Crypto Class Actions Stay Split as MDL Panel Denies Consolidation
Court Blocks Crypto Class Action Consolidation Bid
Three separate investor suits against crypto exchanges and token issuers will remain in their home courts after a federal panel refused to merge them. The ruling keeps each case on its own track and denies plaintiffs the chance to build one massive discovery machine that could pressure defendants into a nationwide settlement. For the industry, the decision preserves fragmentation and raises the cost of fighting multiple fronts at once.
The motion came from Anthony Motto, lead plaintiff in Greene v. Coinbase, filed in Chicago. He asked the Judicial Panel on Multidistrict Litigation to pull in two other investor class actions—one in Los Angeles and one in Philadelphia—that also accuse exchanges and token creators of selling unregistered securities. Motto argued that common questions about whether certain tokens are securities, how exchanges facilitate sales, and what disclosures were required justified a single proceeding. Defendants countered that the cases involve different platforms, tokens, and state-law claims, making overlap minimal and consolidation inefficient.

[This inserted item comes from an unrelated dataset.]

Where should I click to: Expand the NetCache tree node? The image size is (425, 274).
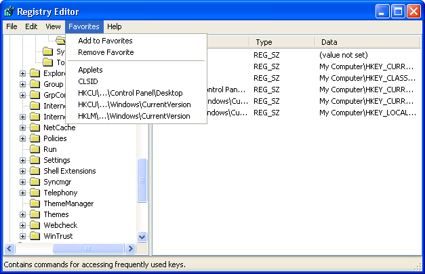(22, 128)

Judges on the Panel sided with defendants. They found the actions too distinct in parties, products, and legal theories to warrant transfer. The panel noted that the core legal question—whether the tokens qualify as securities under the Howey test—does not automatically create enough factual overlap to justify centralization. Each court will now handle its own discovery, class-certification fights, and potential motions to dismiss.
In plain terms, the ruling keeps three lawsuits alive in three different districts instead of funneling them into one Chicago courtroom. Plaintiffs lose the leverage of pooled resources and coordinated pressure, while exchanges and token issuers avoid the risk of a single adverse ruling that could ripple across the country. The decision signals that courts remain reluctant to treat every token dispute as part of one giant regulatory fight.
The outcome tilts power toward defendants and slows any momentum toward a sweeping precedent on token classification. Without consolidation, the SEC and CFTC lose a ready-made vehicle for nationwide discovery that could have clarified commodities-versus-securities boundaries. Exchanges gain breathing room to litigate on narrower grounds, and DeFi protocols stay shielded from a single discovery order that might expose wallet data or liquidity-provider identities. Traders and liquidity providers, however, face higher legal costs and slower clarity on whether their tokens could trigger liability.
Fragmented litigation means slower, costlier precedent and keeps regulatory risk high for platforms that list tokens still hovering in the gray zone between commodity and security.